Now, the course is very internationally diverse - but how is it that not one black or brown kid from Charlotte ends up in my course over three years? Maybe I’m being self-centered here, maybe this is a poor measure of the real issues out there, maybe students from Charlotte go elsewhere for school, and of course computer science is just one area - maybe I’m way oversimplifying here - but when I think about social mobility it’s hard to ignore the relatively high salaries that can follow a computer science degree - and this doesn’t feel like a coincidence to me.

So what exactly are the barriers between black and brown kids in Charlotte and my computer vision course? What can we do about them?

This is clearly another an area where I have more questions than answers - zooming out a bit I think that fastai founders Jeremey Howard and Rachel Thomas are doing some important work at the intersection of technology and ethics.

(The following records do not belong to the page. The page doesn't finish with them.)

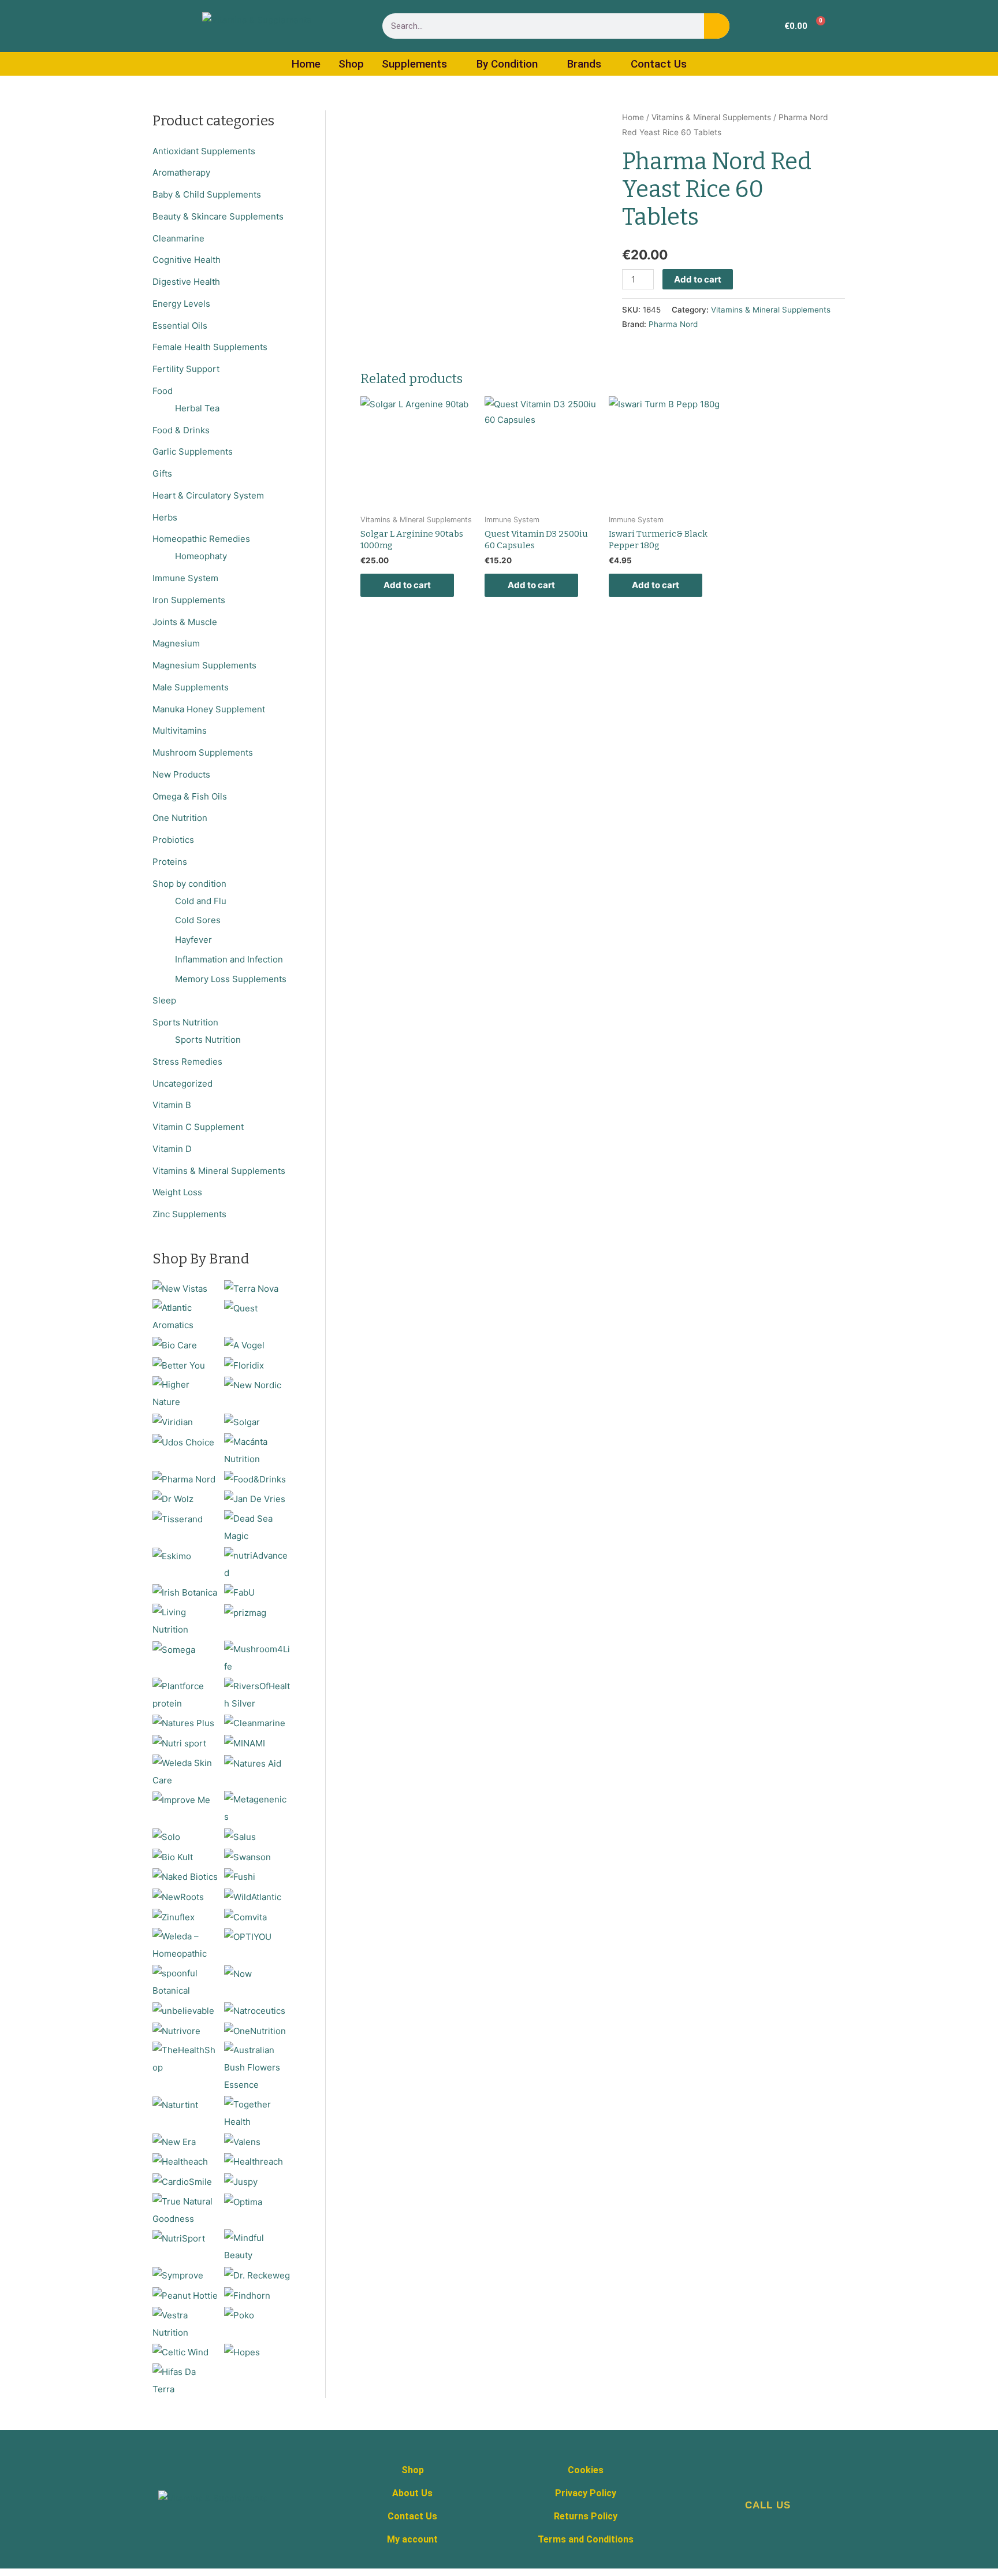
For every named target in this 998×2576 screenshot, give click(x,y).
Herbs (164, 517)
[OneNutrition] (255, 2030)
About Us (412, 2493)
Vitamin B (171, 1104)
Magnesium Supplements (204, 665)
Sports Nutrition (185, 1022)
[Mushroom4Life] (257, 1657)
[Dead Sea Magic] (257, 1526)
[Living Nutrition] (185, 1620)
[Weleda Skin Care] (185, 1770)
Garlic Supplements (192, 451)
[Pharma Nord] (183, 1478)
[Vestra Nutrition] (185, 2323)
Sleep (164, 1000)
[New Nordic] (252, 1384)
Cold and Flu (200, 900)
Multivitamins (179, 730)
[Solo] (166, 1836)
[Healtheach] (180, 2160)
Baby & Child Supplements (206, 194)
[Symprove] (177, 2274)
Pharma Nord (673, 324)
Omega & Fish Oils (189, 796)
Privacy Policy (585, 2493)
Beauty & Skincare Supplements (218, 216)
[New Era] (174, 2141)
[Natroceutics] (254, 2010)
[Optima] (243, 2201)
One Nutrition (179, 817)
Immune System (185, 578)
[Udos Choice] (183, 1441)
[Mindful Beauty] (257, 2246)
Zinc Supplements (189, 1214)
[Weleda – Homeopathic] (185, 1944)
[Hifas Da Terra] (185, 2379)
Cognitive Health (186, 259)
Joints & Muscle (184, 621)
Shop (351, 64)
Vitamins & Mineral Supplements (218, 1170)
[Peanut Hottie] (185, 2294)
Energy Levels (181, 303)
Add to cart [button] (407, 584)
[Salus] (240, 1836)
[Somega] (173, 1649)
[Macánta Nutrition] (257, 1449)
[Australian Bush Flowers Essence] (257, 2066)
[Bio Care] (174, 1344)
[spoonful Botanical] (185, 1981)
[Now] (238, 1973)
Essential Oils (179, 325)
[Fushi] (239, 1876)
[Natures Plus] (183, 1722)
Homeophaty (201, 556)
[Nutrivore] (176, 2030)
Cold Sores (198, 920)
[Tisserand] (177, 1518)
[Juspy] (241, 2181)
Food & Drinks (181, 430)
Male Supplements (190, 687)
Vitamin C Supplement (198, 1126)
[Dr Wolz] (172, 1498)
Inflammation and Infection (229, 959)
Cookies (586, 2470)
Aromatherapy (181, 172)
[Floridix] (244, 1364)
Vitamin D (172, 1148)
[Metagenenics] (257, 1807)
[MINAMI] (244, 1742)
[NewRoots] (178, 1896)
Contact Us (659, 64)
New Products (181, 774)
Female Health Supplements (209, 346)
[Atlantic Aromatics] (185, 1316)
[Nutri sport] (179, 1742)
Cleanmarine (178, 238)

9. Information in Politics

Watching the political madness of 2020 and working in technology, I found myself wondering how the work my peers and I do impacts the political landscape.

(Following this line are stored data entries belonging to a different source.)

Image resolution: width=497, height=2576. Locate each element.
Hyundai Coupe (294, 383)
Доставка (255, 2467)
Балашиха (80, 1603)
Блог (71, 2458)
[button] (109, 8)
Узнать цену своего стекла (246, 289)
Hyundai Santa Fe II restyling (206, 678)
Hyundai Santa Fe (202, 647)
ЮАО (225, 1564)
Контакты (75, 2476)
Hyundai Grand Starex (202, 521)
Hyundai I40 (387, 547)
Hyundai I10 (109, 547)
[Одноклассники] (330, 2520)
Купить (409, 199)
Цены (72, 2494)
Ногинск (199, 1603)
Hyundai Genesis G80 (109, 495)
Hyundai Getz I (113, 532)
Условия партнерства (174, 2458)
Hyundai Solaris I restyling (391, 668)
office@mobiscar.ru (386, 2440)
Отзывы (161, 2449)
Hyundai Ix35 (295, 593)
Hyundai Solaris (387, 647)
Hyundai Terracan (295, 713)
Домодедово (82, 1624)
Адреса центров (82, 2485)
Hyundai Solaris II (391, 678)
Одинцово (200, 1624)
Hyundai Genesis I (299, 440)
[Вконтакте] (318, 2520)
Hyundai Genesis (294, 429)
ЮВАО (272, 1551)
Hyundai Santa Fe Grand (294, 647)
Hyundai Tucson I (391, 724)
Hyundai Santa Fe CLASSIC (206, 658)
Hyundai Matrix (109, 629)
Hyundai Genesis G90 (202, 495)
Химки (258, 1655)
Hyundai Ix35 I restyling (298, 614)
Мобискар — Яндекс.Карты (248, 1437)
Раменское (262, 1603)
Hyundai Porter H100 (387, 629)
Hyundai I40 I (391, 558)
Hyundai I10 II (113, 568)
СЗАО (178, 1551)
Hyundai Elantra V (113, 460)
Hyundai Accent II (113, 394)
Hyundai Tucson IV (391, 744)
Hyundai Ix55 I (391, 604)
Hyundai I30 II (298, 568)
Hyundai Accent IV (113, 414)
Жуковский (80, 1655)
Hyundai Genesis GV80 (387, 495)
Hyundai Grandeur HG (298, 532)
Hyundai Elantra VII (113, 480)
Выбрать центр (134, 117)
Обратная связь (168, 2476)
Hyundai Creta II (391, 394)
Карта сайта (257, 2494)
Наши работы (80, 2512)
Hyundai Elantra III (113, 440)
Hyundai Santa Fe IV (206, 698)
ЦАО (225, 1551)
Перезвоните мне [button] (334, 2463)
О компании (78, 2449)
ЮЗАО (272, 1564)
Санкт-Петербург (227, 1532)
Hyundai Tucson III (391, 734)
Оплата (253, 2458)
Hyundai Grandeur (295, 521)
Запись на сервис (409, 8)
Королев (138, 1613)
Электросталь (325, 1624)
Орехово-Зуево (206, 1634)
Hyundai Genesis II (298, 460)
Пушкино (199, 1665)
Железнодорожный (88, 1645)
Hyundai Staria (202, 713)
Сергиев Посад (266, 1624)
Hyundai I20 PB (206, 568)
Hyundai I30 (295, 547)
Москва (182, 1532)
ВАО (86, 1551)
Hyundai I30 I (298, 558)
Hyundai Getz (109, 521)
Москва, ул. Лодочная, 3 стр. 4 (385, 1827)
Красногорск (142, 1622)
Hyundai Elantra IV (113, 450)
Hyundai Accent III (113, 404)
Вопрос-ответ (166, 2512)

The internet was supposed to make the world a more transparent place - but it seems to be doing exactly the opposite right now.

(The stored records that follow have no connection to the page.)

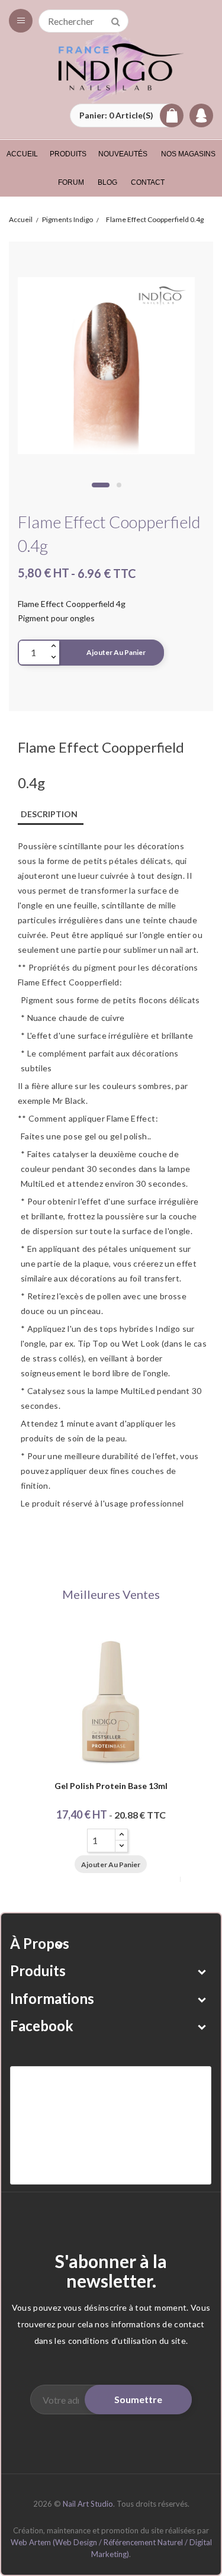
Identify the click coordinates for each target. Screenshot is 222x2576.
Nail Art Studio (88, 2503)
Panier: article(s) (116, 115)
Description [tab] (49, 814)
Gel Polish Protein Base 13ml (111, 1786)
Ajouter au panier (116, 652)
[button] (127, 115)
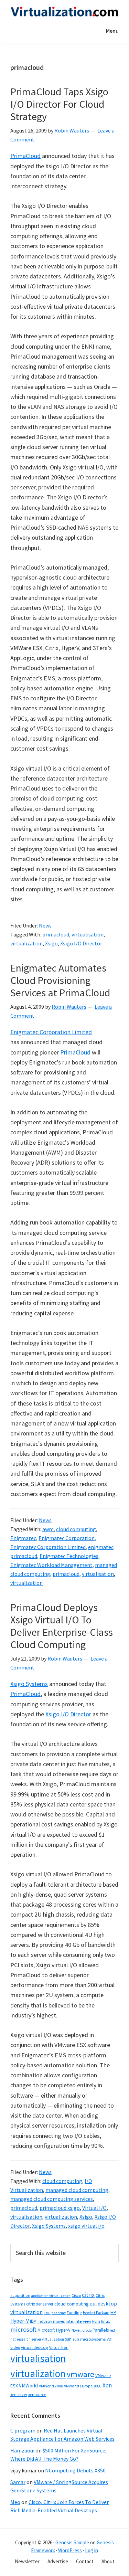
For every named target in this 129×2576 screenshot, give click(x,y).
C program (22, 2430)
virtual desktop (34, 2347)
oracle (87, 2330)
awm (48, 1529)
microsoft (23, 2329)
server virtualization (48, 2339)
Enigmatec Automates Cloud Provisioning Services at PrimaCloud (60, 980)
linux (105, 2321)
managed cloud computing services (51, 2198)
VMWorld (28, 2385)
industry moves (51, 2321)
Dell (93, 2304)
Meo (15, 2502)
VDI (109, 2339)
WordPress (70, 2550)
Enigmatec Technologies (69, 1555)
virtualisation (88, 934)
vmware (80, 2374)
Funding (74, 2312)
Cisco (76, 2295)
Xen (107, 2385)
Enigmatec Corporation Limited (51, 1032)
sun (68, 2339)
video (15, 2347)
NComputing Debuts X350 (75, 2470)
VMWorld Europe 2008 (82, 2386)
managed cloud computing (76, 2189)
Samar (17, 2482)
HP (113, 2312)
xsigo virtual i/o (86, 2225)
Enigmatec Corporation (67, 1538)
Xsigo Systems (29, 1684)
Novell (77, 2330)
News (45, 925)
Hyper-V (19, 2321)
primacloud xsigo (60, 2207)
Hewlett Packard (96, 2312)
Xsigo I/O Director (81, 943)
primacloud (55, 934)
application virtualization (51, 2295)
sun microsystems (89, 2339)
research (24, 2339)
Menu (112, 30)
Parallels (101, 2330)
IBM (33, 2321)
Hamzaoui (22, 2450)
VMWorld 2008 (51, 2385)
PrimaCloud (25, 156)
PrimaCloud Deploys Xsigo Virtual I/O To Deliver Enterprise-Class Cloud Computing (61, 1626)
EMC (47, 2313)
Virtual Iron (58, 2347)
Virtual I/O (94, 2207)
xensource (37, 2394)
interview (83, 2321)
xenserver (18, 2394)
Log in (91, 2550)
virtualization (26, 943)
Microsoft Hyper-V (54, 2330)
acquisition (20, 2295)
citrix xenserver (39, 2304)
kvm (96, 2321)
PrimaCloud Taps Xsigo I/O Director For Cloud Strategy (59, 104)
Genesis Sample (72, 2542)
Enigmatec (23, 1538)
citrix (88, 2295)
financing (59, 2313)
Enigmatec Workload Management (51, 1564)
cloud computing (76, 1529)
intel (70, 2321)
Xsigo (51, 943)
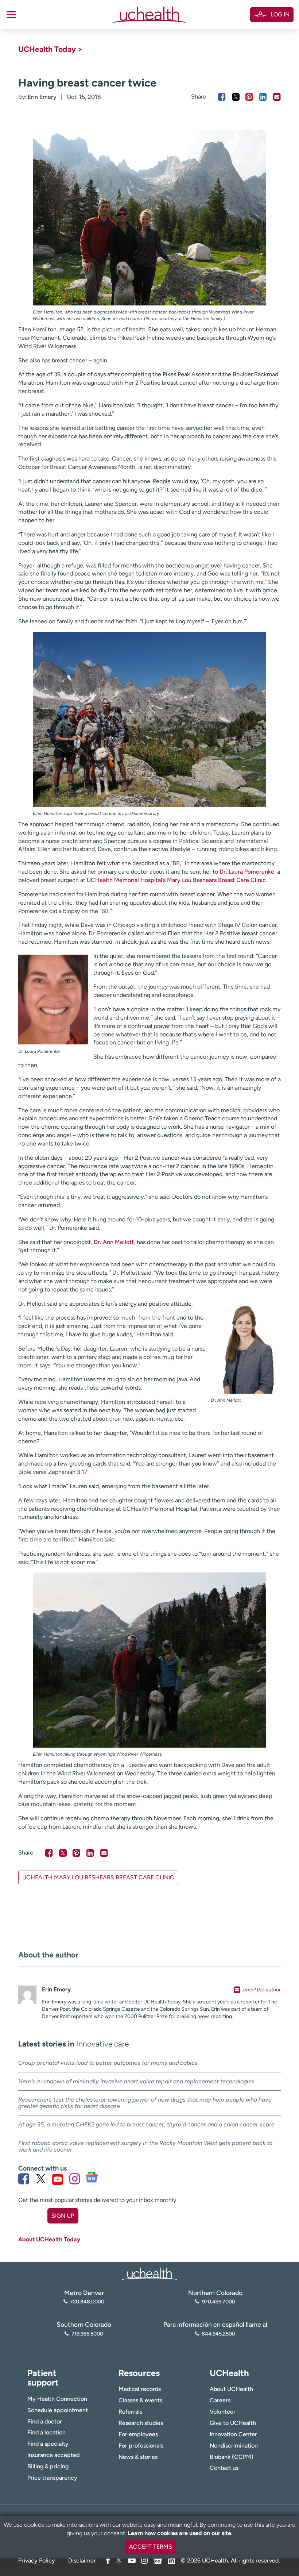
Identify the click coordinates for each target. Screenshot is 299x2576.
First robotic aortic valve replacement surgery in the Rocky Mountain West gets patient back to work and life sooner (145, 2146)
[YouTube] (132, 2560)
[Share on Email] (277, 97)
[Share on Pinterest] (249, 97)
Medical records (140, 2389)
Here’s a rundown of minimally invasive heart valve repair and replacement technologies (136, 2081)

How do we know what’s really true?

How much freedom should people, organization, and elected officials have online?

To what extent and how should these systems be regulated?

Are there technical solutions here? Or are these the types of problems that are better solved through other means?


10. Climate Change

In the Fall of 2010 I headed off to graduate school to study environmental engineering at UC Berkeley, fired up to do something about climate change. Barack Obama was fresh in office, appointing Berkeley’s own Steven Chu as secretary of energy - and it seemed clear (to me at least) that climate change was widely recognized as a real and critical issue - and that the country was serious and staring to move forward.

In my first semester, searching for the right research fit, I spent some time learning about the the work happening at Berkeley - I was especially interested in the work of the Renewable & Appropriate Energy Laboratory (RAEL). I remember being surprised to learn how policy focused RAEL was. It seemed to me, at the time anyway, that idea that drove this focus was something like this:

The technology we need to curb climate change is already here - we know what to do - what we need now are the policies to make these things a reality.

This viewpoint well captured by the stabilization wedges paper, which I recall being pretty central in a couple of my courses. Not really seeing myself as the kind of person who could make in impact in politics/policy (I saw my strengths more in engineering), I ultimate decided to focus my research in an area outside of energy, and ended up working on a really interesting project using machine learning and sensor networks to study snowmelt in the Sierra Nevada mountains - a critical water supply for the state of California.

In 2020, listening to Greta Thunberg, I found myself reflecting on the 10 years since that fall, and how it really felt that we had taken one step forward and two steps backward on climate change, and wondering if my cursory take on what I could do to mitigate climate change back in 2010 was too swift.

Is addressing climate change mostly a public policy issue?

Are there new key technologies waiting to be discovered or invented?

Are there things aside from reducing my own carbon footprint I can do to make a difference?

~

Stephen Welch

February 2021

Charlotte, NC

  1. https://www.feedingamerica.org/take-action/coronavirus
  2. Super easy, right? :)
  3. This seems to be when all the really fun production bugs like to pop up.
  4. I think the reasons why are super interesting, and probably deserve at least a whole separate blog post.
  5. Shoutout to Gilbert Strang! Also, I emailed him once about some solutions to the exercises in one of his books, and we responded right away and was super nice.
  6. This reminds me of some really beautiful passages about education in Zen and Art of Motorcycle Maintenance.
  7. I think this is a great example of learning with “skin in the game” - there’s a time life, based on our experiences, when we’re ready to learn certain lessons, and this is really hard to recreate in formal education.